VET: 1.323 students do not get desired place but 4.000 vacancies still open

Education Dpt announces agreement for 5 new publicly funded auxiliary nursing classes to accommodate 264 students left without a place

3 min
A teacher teaching a class

BarcelonaThe information on enrolment for Vocational Education and Training (VET) has been made public. After two rounds for students to sign up, up to 1.323 young people have been left without a spot on the course they had applied for. Nevertheless, they could take a different course, as there are still almost 4,000 spots left on courses with lower demand. This data has been given by the Catalan Minister of Education, Josep Gonzàlez-Cambray, in an appearance in Parliament in which he took pride in achieving the commitment he made a fortnight ago: no applicants who signed up in the normal period was "left without a place on a VET course". However, he did not say that this might mean students end up studying something different to what they originally applied for; or that they will study in overcrowded classrooms, thus increasing the risk of drop-outs.

Behind the big headlines there are personal stories. In June, 12,611 people were left without a place on the VET courses they had applied for. These studies, which can be started after compulsory secondary education, have had 23% more applications than last year, a sudden and unexpected increase, because half of the 34,000 people who signed up did not come from the last year of secondary school and one in four was over 20 years old. When a new call for applications was announced in September, half of those who had been left without a place did not sign up again, either because they had found work, ended up choosing furthering their regular studies or, in the worst case, gave up (and now do nothing). Of the 5,962 people who enrolled in the extraordinary call to apply for one of the 4,000 extra places at stake, 3.592 had already applied in June and, therefore, had priority. Of these, "only" 618 will not be able to study the course they applied for.
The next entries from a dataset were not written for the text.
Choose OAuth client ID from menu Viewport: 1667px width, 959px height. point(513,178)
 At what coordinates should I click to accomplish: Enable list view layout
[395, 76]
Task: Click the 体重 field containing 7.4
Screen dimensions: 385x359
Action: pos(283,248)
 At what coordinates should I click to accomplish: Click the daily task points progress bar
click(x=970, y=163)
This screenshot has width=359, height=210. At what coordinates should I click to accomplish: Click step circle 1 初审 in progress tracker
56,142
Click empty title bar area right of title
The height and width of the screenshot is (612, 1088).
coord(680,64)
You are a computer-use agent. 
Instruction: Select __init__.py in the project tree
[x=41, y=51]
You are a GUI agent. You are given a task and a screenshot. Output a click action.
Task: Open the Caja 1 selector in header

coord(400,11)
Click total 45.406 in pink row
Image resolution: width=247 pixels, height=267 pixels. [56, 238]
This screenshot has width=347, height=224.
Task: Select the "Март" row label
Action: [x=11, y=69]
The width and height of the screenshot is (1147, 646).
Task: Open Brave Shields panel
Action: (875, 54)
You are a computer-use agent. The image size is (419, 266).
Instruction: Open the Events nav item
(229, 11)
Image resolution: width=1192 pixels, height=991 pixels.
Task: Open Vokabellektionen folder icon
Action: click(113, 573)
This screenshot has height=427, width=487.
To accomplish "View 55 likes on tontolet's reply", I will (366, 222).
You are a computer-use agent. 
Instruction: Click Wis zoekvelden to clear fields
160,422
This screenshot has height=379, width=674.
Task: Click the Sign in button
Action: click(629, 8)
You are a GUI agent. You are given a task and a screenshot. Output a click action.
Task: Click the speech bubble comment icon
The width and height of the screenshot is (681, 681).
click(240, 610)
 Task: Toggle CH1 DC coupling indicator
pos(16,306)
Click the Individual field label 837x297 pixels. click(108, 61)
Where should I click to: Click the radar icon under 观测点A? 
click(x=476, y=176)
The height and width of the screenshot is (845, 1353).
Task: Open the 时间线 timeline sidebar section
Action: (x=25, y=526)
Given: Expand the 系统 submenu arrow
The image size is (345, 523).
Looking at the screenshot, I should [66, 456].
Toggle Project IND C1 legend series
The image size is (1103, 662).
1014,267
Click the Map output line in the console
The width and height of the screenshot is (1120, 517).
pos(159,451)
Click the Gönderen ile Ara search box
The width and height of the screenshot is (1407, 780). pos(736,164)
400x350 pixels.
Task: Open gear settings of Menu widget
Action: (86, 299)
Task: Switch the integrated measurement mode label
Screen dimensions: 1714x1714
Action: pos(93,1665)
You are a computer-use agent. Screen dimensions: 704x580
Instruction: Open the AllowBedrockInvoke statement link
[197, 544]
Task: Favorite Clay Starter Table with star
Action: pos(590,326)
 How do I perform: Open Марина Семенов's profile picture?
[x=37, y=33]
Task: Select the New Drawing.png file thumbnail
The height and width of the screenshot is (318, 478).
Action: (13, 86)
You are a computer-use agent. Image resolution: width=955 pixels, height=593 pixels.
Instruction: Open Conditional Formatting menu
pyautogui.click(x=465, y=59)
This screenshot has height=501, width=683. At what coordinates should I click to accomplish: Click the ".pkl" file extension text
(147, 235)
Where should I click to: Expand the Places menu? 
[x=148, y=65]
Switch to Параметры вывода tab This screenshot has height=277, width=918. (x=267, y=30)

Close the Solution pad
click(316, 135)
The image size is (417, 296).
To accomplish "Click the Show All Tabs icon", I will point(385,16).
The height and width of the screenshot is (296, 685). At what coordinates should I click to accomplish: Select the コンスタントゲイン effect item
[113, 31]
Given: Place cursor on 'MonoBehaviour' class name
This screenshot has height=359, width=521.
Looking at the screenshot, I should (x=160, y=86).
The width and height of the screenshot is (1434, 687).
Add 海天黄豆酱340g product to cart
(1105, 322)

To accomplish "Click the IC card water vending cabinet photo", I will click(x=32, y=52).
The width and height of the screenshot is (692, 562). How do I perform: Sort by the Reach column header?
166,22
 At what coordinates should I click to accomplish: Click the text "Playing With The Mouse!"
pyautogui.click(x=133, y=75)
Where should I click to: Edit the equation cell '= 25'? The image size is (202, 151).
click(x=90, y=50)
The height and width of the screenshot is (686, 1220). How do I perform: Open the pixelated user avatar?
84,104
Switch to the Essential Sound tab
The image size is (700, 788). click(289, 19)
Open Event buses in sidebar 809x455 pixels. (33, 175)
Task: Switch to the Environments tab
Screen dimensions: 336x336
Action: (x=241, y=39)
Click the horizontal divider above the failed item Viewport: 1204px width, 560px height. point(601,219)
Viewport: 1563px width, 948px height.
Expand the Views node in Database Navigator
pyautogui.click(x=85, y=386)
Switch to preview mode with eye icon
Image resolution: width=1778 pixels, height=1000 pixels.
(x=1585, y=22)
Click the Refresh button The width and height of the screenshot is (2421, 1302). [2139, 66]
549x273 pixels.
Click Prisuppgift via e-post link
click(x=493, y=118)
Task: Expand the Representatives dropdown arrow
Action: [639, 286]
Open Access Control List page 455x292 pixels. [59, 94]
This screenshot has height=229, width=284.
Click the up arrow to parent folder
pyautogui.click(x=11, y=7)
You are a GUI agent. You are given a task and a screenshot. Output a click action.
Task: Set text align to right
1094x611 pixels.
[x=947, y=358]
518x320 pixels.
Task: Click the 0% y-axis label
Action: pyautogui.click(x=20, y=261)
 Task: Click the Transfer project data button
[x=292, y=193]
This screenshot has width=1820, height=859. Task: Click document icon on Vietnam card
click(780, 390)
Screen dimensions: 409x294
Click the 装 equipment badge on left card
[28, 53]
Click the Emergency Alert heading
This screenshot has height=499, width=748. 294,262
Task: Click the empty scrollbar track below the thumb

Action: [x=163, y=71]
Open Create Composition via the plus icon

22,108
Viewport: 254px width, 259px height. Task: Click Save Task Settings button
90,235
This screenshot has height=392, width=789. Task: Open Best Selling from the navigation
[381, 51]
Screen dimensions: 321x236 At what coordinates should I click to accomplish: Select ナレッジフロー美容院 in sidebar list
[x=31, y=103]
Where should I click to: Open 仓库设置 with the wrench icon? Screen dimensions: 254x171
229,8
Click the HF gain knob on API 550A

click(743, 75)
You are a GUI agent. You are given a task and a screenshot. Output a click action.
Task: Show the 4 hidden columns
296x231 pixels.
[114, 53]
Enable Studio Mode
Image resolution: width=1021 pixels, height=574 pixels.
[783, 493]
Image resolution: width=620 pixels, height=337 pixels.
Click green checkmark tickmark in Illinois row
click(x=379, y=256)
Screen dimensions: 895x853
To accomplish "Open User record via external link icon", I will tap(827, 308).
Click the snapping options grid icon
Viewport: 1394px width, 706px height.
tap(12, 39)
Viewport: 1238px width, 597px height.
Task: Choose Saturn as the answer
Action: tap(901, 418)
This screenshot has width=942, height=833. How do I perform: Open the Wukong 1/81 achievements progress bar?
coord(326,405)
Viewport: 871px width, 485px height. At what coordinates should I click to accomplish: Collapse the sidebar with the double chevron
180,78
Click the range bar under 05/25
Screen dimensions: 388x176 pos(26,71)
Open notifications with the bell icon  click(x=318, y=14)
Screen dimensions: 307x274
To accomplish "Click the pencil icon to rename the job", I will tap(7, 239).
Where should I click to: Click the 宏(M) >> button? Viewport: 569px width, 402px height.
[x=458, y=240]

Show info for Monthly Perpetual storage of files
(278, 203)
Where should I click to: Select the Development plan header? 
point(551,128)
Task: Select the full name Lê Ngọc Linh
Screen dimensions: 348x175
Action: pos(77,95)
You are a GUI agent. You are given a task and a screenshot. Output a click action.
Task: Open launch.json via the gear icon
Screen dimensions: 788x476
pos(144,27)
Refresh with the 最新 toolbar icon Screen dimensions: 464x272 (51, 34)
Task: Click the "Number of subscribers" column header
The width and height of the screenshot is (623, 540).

Of these youngsters without a place, 264 had asked to study auxiliary nursing, the most demanded course (it has received 20% of inscriptions), the council has announced that it will open five more groups, that is to say, 165 places, in publicly funded centres in Barcelona and Vallès Occidental. Precisely, the Christian School Foundation, which groups 434 Catalan publicly funded centres, reproached the Government last week for rejecting its offer to expand FP places. The Education Department hopes to guide those left without a place towards courses which have little demand, in which there are still 1,902 vacancies, or towards the Open Institute of Catalonia, where they can study from home.

705 people without a place on upper VET courses

Upper VET courses, which students can start after baccalaureate or doing a lower VET course, are a different story. Cambray had already warned that, as happens at universities, it is not possible to guarantee everyone a place. He added that of the 13,794 people who had been left without a place in the ordinary process in June, only 1,985 reapplied for a place in September; the rest could have chosen to go to university. Most have already been assigned a place, but there are 705 who have no place on the course they had applied for. The Department will try to "relocate" them in the 2,029 places that have become vacant on courses with less demand.

The management of VET courses, which has marked the beginning of this school year, has been criticised by all opposition parties and described as a "resounding failure" and "chaos". Cambray has admitted that the Government has "room for improvement" and has announced some changes for next year. One of the most important is to ensure that last year compulsory education students who want to go on to VET get a place in the field they choose. The pre-enrolment calendar will also be moved forward to March to "adapt" the offer during the usual process and avoid extraordinary calls, such as the one that was created this year. To avoid mismatches between supply and demand, Cambray has also said that guidance will be improved from the beginning of secondary school, hand in hand with the Department of Business and Labour, employer associations and trade unions.